Life And Death
It’s Easter Sunday. I was wondering what to listen to on a day that is so much about life and death, hope and hurt, love and desperation. It didn’t take a lot of thinking. That’s more or less exactly what this album is all about.
It’s strange how some folks who have written about “The Man Comes Around” don’t find it coherent. I found it quite obvious what is holding this album together. Being alive, having lived through all the emotions and troubles a human being can be subjected to, and being aware of the fact that death is both certain and maybe even relatively close.
Maybe to some it seemed somehow random to select songs from such a wide range of artists, from the Beatles to Nine Inch Nails, from Simon & Garfunkel to Depeche Mode. It might blur the view on what they all have in common.
Admittedly, I really, really don’t like Country. And that’s putting it mildly. I know, most of what we get to hear from that side of the music world is just crappy, cliche-ridden Top 40 shallowness, and I know there is another side to it – but I never felt compelled to look for a kind of Country music that I might not find hard to bear.
Most Country-averse people will make at least one exception though, and that’s Johnny Cash. Others exceptions might be Willie Nelson or Hank Williams. But Cash is above all of them, even above the Country category itself.
This album proves a simple point. You can’t be credible singing about righteousness if you haven’t sinned, you can’t sing convincingly about hope if you haven’t been down and desperate, and you can probably only sing about life like this if you have been or are close enough to death. Listening to the title track, you even get the impression that Cash’s description of Death riding on a pale horse is not a tale about the end of days but something the man himself must have witnessed.
“The Man Comes Around” is one of four songs on this album that aren’t cover versions. I gotta admit, I admire his writing skills. “Sam Hall” is pure writing genius. The tightest of stories, yet extremely expressive, a whole life, a complete character and a classic story, all compressed into six little verses, and sung in a way that brings it all to life, the whole thing passing by in your head like it must have gone through Sam Hall’s head just before he went a-swingin.
Of course, there’s that big one on this album, “Hurt”, the Nine Inch Nails cover. I read somewhere that the song was too much of an obvious choice. That’s about as dumb as standing in front of a piece of modern art and saying “I could have painted that too”. It completely misses the fact that Cash is able to take what Reznor had created, strip it down even more, and make it his own. I find it utterly amazing that someone can sing the very same lyrics, tell the same story, and still give you a decidedly different view on life, pain and self-hatred. Reznor’s view is inwards, Cash’s is reflective, outward bound.
It’s hard not to get emotional listening to this. But for me, the one song that really gets me close to shedding a tear or two is “We’ll Meet Again”. It’s painfully obvious that it was recorded in full knowledge of the fact that Johnny Cash would not live much longer, changing the place where we meet again from somewhere on this planet to up in heaven after our lives have ended. I don’t believe in all that heaven and hell stuff – but this version of the song has the power to make me wish that indeed we are all reunited up there somewhere.

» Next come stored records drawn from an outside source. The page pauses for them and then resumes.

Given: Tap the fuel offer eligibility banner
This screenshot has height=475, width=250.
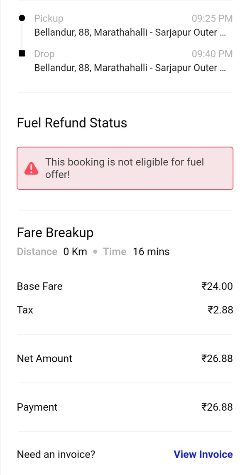Looking at the screenshot, I should [x=125, y=168].
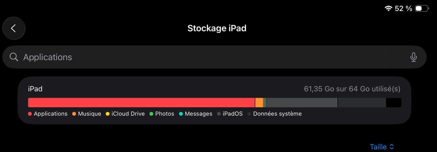Click the green Photos legend dot
This screenshot has height=152, width=437.
[x=151, y=114]
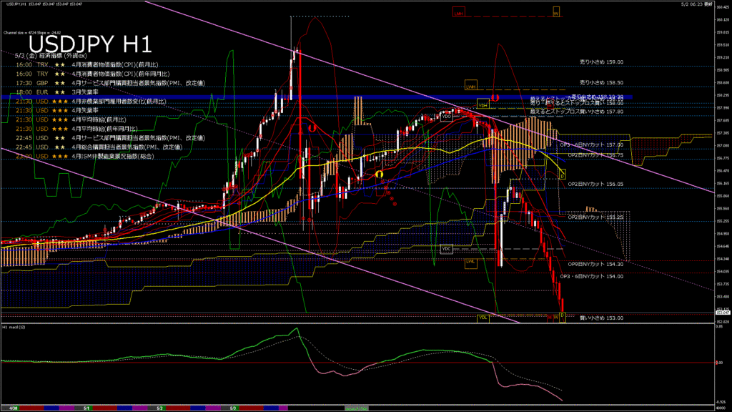Click the current price tag 153.047 on axis

tap(721, 313)
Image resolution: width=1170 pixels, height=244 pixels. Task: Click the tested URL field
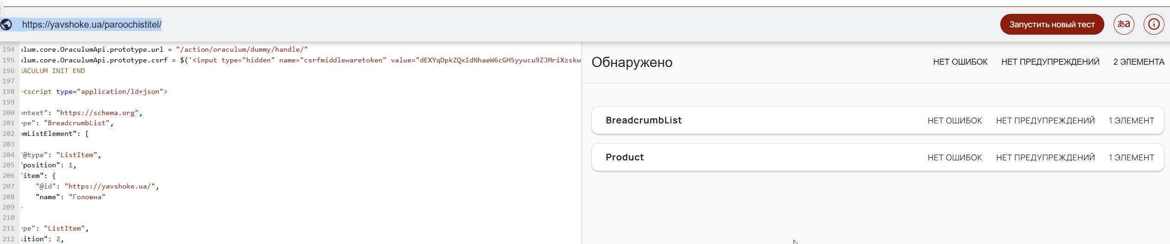[92, 24]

Almost equally deep and moving is “First Time Ever I Saw Your Face”. There are love songs, and there’s this song. It’s not about the love that’s there, it’s about the love that has always been there. There is love beyond love.
There are some surprising choices on this album, and I’m not sure who picked the cover versions, whether it was Cash himself, or whether Rubin might have suggested one or the other. “Bridge Over Troubled Water” for example. To me, it’s not “Hurt” that is a little too obvious or too close, it’s this one. After about half the song, Fiona Apple joins in, and every time I wonder where that voice is coming from, as if someone was singing along somewhere close by, but no, it’s on the album, and somehow it’s not a duet.
The other unexpected choice is “Personal Jesus”. It’s not necessarily my favorite Depeche Mode song, and I suspect that it makes it hard to judge Cash’s version fairly. But the fact that it doesn’t not work is a big achievement already. It even works better than the Beatles cover, “In My Life”. Respectfully and beautifully rendered, but that’s about it.
My biggest surprise on this album is “I Hung My Head”. Never ever would I have guessed that this isn’t a Johnny Cash original – let alone a song originally composed and recorded by Sting. Who would have thought that Sting could write a genuine Johnny Cash song. Still – so much more powerful here.
Reading about the album there are quite a few mentions about his voice being weak and fragile, the voice of an old man approaching the end of his life. I keep listening to the album and I always feel like his voice should sound exactly the way it does. I don’t care whether it’s a matter of fact or an artistic choice to sound this way. Bottom line is – the album would not have half as much impact if Cash had been able to access the full strength of his young voice.
“Desperado” gets so much more depth sung by a man that has seven decades of life to look back upon, rendering a much needed piece of advice. How much power can be present in a voice that doesn’t have to be powerful is shown in Hank Williams’ classic “I’m So Lonesome I Could Cry”. Nick Cave partners up with Cash on this one – and sounds like an over-eager school boy next to the old man.
There’s humor as well, and another magnificent piece of songwriting – “Tear Stained Letter” is a funny little song and a great example of creating a lively and believable character with a few lines of lyrics. The words of a simple man that has a hard time accepting the end of his relationship, vowing to write a letter to his ex that will make her cry real bad and feel miserable for having left him. Great storytelling, again.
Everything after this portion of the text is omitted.